Vinte anos em sala de aula e o sentimento de frustração. “Sou apaixonado pela minha carreira. Mas a falta de reconhecimento financeiro inviabiliza um trabalho de qualidade, o que não significa comodismo de minha parte. Os governos não dão condições. Tenho que ser um artista para trabalhar”, desabafa o docente de física e matemática Eduardo Botelho, 38 anos. Ao observar o malabarismo que ele faz para somar R$ 2.600 no fim do mês, percebe-se que sua afirmação não é nenhum exagero.

Eduardo atua em três escolas, duas públicas (uma do Estado e outra da rede municipal de Jaboatão dos Guararapes, no Grande Recife) e uma particular, além de manter vínculo com a Universidade de Pernambuco (UPE). Trabalha de segunda a sábado, em três turnos. “Sou apaixonado sim pelo que faço”, repete, “mas não sou burro. Estou me preparando para deixar a sala de aula. Acho válido Paulo Freire dizer que somos agentes de transformação, mas não dá mais para continuar”, comenta.

Professor de matemática da rede municipal do Recife, Iran Pessoa, 55, também reclama do baixo salário.
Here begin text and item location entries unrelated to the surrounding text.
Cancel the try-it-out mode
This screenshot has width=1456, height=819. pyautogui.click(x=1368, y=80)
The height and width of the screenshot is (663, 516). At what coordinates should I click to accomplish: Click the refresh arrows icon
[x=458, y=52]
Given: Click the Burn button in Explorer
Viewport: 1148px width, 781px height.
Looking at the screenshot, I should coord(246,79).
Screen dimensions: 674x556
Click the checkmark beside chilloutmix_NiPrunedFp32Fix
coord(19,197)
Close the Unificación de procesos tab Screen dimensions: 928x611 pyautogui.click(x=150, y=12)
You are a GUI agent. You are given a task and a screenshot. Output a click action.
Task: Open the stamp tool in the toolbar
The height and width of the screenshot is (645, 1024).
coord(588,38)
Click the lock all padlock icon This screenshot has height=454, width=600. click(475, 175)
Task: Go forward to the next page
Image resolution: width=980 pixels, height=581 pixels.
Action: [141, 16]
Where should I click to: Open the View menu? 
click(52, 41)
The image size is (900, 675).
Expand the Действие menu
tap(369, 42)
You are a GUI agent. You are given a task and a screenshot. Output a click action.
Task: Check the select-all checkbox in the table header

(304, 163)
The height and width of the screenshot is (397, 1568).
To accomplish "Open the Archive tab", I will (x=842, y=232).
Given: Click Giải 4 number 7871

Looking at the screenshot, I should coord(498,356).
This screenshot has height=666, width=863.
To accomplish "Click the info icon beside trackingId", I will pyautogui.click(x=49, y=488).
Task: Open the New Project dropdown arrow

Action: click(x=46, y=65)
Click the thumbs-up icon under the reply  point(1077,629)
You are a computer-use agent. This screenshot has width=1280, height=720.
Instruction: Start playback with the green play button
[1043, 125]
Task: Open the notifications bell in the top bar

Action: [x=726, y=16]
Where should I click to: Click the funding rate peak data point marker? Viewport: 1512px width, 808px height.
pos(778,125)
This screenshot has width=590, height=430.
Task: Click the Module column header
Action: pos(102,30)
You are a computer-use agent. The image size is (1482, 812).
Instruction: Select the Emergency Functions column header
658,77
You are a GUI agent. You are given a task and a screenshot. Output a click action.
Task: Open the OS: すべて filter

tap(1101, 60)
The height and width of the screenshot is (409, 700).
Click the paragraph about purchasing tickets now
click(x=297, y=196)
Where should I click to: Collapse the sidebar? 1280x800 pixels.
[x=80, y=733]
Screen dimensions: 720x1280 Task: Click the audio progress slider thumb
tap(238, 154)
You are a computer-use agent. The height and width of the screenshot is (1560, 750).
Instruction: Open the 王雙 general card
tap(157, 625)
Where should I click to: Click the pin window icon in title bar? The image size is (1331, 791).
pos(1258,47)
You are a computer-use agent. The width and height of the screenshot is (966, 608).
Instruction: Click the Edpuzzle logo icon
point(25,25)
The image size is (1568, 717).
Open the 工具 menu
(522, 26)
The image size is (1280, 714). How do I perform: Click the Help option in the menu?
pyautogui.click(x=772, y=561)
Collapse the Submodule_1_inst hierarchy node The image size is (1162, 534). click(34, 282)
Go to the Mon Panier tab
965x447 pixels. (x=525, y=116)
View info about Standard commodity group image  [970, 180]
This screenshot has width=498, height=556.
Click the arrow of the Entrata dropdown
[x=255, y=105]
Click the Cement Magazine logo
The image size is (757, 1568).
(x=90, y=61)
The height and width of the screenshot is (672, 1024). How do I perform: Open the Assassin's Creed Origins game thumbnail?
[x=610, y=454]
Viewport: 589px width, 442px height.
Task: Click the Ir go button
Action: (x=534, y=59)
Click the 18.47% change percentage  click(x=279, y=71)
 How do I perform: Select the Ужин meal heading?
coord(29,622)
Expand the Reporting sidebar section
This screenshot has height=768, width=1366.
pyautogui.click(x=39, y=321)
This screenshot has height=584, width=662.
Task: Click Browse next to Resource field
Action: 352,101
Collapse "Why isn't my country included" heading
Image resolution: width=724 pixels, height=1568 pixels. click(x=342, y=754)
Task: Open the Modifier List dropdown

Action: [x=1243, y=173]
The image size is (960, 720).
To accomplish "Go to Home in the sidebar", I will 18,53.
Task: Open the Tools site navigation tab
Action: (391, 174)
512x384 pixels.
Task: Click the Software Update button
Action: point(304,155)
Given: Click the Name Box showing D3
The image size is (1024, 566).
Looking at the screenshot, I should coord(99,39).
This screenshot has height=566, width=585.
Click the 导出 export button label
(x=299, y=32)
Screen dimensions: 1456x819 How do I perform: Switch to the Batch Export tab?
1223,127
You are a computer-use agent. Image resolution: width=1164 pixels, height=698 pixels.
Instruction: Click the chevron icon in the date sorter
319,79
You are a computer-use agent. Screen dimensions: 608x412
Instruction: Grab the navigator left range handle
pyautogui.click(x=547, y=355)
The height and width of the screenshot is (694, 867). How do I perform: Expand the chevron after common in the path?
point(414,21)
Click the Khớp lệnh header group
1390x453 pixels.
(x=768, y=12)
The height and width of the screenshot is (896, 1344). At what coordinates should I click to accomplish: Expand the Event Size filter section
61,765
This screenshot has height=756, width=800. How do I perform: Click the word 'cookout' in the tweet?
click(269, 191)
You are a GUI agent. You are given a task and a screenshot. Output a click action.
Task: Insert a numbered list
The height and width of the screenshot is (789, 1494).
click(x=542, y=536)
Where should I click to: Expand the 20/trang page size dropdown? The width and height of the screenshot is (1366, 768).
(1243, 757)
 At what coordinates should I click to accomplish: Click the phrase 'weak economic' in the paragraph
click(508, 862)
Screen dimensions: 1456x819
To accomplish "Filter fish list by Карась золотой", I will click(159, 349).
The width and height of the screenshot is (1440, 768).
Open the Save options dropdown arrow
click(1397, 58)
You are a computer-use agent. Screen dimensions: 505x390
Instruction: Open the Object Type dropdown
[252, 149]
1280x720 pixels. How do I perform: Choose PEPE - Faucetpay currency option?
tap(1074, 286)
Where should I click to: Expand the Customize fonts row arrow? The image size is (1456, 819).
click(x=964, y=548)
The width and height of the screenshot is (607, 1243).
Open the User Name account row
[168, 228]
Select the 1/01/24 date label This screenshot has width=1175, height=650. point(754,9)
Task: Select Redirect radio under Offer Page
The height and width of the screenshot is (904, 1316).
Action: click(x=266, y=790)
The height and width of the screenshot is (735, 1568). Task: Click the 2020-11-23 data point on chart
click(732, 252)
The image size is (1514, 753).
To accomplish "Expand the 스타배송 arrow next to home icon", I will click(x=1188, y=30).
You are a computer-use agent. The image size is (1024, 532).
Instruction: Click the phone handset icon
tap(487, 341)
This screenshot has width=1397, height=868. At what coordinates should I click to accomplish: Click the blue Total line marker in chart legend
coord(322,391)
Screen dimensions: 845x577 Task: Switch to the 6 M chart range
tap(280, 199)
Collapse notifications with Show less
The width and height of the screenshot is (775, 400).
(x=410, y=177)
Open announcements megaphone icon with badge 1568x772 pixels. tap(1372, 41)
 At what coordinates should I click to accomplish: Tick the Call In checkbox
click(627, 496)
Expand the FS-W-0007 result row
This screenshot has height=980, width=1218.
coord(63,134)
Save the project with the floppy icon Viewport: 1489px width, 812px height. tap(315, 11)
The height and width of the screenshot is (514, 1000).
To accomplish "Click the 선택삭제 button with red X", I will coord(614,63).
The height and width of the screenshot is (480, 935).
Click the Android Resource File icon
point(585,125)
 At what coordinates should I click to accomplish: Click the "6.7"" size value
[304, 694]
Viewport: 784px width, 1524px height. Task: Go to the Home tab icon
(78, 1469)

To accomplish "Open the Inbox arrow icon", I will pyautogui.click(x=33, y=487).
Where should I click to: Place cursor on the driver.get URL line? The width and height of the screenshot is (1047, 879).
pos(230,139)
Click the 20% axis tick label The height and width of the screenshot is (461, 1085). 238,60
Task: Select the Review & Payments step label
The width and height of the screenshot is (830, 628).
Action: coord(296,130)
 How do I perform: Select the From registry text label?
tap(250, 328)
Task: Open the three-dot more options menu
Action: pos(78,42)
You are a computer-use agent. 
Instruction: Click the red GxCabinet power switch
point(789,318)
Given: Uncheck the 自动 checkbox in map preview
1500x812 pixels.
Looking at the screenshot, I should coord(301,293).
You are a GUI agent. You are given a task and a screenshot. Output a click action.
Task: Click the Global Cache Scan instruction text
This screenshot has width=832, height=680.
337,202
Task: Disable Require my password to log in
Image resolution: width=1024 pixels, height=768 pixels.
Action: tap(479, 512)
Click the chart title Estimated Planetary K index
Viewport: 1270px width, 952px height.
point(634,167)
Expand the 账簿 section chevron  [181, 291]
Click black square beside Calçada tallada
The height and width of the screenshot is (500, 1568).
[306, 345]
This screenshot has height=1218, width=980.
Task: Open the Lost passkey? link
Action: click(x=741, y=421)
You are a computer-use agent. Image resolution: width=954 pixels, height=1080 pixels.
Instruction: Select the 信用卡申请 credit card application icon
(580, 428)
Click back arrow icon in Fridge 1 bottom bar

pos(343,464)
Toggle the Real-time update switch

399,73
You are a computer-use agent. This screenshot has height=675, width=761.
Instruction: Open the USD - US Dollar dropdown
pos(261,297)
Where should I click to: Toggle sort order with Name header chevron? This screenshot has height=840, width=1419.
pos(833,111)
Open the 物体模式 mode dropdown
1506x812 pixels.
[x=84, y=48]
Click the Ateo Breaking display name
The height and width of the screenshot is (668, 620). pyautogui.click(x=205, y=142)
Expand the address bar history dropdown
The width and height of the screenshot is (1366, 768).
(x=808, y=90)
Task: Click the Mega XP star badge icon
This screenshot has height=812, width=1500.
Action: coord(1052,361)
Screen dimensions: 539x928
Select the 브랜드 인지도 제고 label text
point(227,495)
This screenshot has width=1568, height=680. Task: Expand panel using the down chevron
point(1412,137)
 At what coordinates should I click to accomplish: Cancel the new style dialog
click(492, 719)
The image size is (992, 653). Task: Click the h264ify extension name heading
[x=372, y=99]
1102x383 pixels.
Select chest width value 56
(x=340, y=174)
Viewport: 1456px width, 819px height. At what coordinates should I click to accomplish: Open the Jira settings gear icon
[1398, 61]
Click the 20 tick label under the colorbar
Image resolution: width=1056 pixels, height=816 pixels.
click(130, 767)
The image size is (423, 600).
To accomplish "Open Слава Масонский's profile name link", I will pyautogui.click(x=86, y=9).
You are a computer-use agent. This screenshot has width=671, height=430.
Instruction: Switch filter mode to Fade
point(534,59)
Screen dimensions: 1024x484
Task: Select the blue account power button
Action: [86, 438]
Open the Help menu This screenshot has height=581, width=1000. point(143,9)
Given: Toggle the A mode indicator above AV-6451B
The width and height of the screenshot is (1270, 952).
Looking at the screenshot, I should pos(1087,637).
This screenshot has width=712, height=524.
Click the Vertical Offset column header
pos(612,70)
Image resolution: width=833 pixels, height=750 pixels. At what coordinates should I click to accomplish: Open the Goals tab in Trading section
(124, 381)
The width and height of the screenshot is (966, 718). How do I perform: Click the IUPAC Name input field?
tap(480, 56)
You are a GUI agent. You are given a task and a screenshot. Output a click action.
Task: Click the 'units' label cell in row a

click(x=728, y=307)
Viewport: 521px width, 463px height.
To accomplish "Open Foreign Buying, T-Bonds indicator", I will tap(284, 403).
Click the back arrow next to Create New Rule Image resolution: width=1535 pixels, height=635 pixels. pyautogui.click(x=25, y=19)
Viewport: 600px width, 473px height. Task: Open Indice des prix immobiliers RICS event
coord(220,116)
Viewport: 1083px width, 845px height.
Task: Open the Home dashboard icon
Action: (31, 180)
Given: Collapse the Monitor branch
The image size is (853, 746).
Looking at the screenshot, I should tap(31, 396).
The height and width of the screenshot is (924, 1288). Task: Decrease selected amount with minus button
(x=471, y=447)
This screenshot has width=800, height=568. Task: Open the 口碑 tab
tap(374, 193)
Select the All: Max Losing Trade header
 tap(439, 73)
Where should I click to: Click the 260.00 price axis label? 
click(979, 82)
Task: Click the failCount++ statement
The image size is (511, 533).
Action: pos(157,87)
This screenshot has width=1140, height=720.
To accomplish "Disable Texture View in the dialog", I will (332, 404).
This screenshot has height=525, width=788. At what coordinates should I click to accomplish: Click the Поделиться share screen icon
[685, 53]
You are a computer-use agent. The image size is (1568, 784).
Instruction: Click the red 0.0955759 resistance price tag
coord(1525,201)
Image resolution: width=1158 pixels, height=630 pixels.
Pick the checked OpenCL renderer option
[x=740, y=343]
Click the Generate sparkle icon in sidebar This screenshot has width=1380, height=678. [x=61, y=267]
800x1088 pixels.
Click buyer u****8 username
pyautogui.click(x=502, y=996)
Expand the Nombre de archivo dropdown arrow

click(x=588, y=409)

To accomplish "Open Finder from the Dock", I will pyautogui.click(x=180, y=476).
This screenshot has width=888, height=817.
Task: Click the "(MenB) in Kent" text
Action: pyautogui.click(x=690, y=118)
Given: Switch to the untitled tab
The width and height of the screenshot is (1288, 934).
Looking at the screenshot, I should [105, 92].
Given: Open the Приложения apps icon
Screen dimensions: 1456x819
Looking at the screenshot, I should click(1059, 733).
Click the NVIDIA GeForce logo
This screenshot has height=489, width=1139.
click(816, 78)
Mas sua queixa maior diz respeito ao modelo de avaliação adotado pela prefeitura. “Não existe reprovação por desempenho. No sistema de ciclo, o aluno vai ser aprovado, mesmo que não tenha aprendido. Mesmo que falte às aulas. É como se rasgassem meu diploma. Isso é uma falta de respeito conosco”, destaca Iran. “Sou viciado em sala de aula. Adoraria fazer uma pós-graduação, mas não tenho como pagar. Se pudesse voltar no tempo, escolheria outra profissão.”

Para Freire, apesar das dificuldades, os professores têm que se empenhar na tarefa de educar. Sobre o desânimo e a vontade de desistir por causa dos baixos salários, ele escreveu em um de seus livros: “esta é, na verdade, a posição mais cômoda, mas é também a posição de quem se demite da luta, da História. É a posição de quem renuncia ao conflito, sem o qual negamos a dignidade da vida.”
POLÍTICA PÚBLICA – A vice-diretora do Centro de Educação da Universidade Federal de Pernambuco (UFPE) e defensora do pensamento freiriano, Eliete Santiago, diz que o maior problema na educação é a falta de uma política global para os docentes. “Tem que garantir o acesso, as condições de permanência, a formação continuada e bons salários para os professores. Eles têm que se reconhecer como parte importante para o desenvolvimento do País.”

Durante sua trajetória como educador, Freire sempre demonstrou preocupação com a formação docente. Na década de 50, quando atuou no Serviço Social da Indústria (Sesi), no Recife, ele redigia cartas para os mestres, levantando questões pedagógicas para serem refletidas. Como secretário municipal de Educação de São Paulo (1989-1991), tinha como um dos eixos de atuação a formação dos educadores. “Na sua gestão, o docente era ouvido. Ele fazia questão de conversar, de escutar o professor”, lembra a educadora da Universidade Católica de São Paulo Ana Maria Saul, que trabalhou com Freire na secretaria.

Alfabetizada aos seis anos, em Angicos (RN), a pedagoga Maria Eneida de Araújo, 52, pediu ao presidente João Goulart, durante visita à cidade, em 1964, uma bolsa para carregar os livros. Três décadas depois, ao receber Paulo Freire no município e questionada o que pediria a um presidente, se tivesse nova oportunidade, Eneida foi taxativa: “Mais respeito com o professor, para que ele tenha mais dignidade”.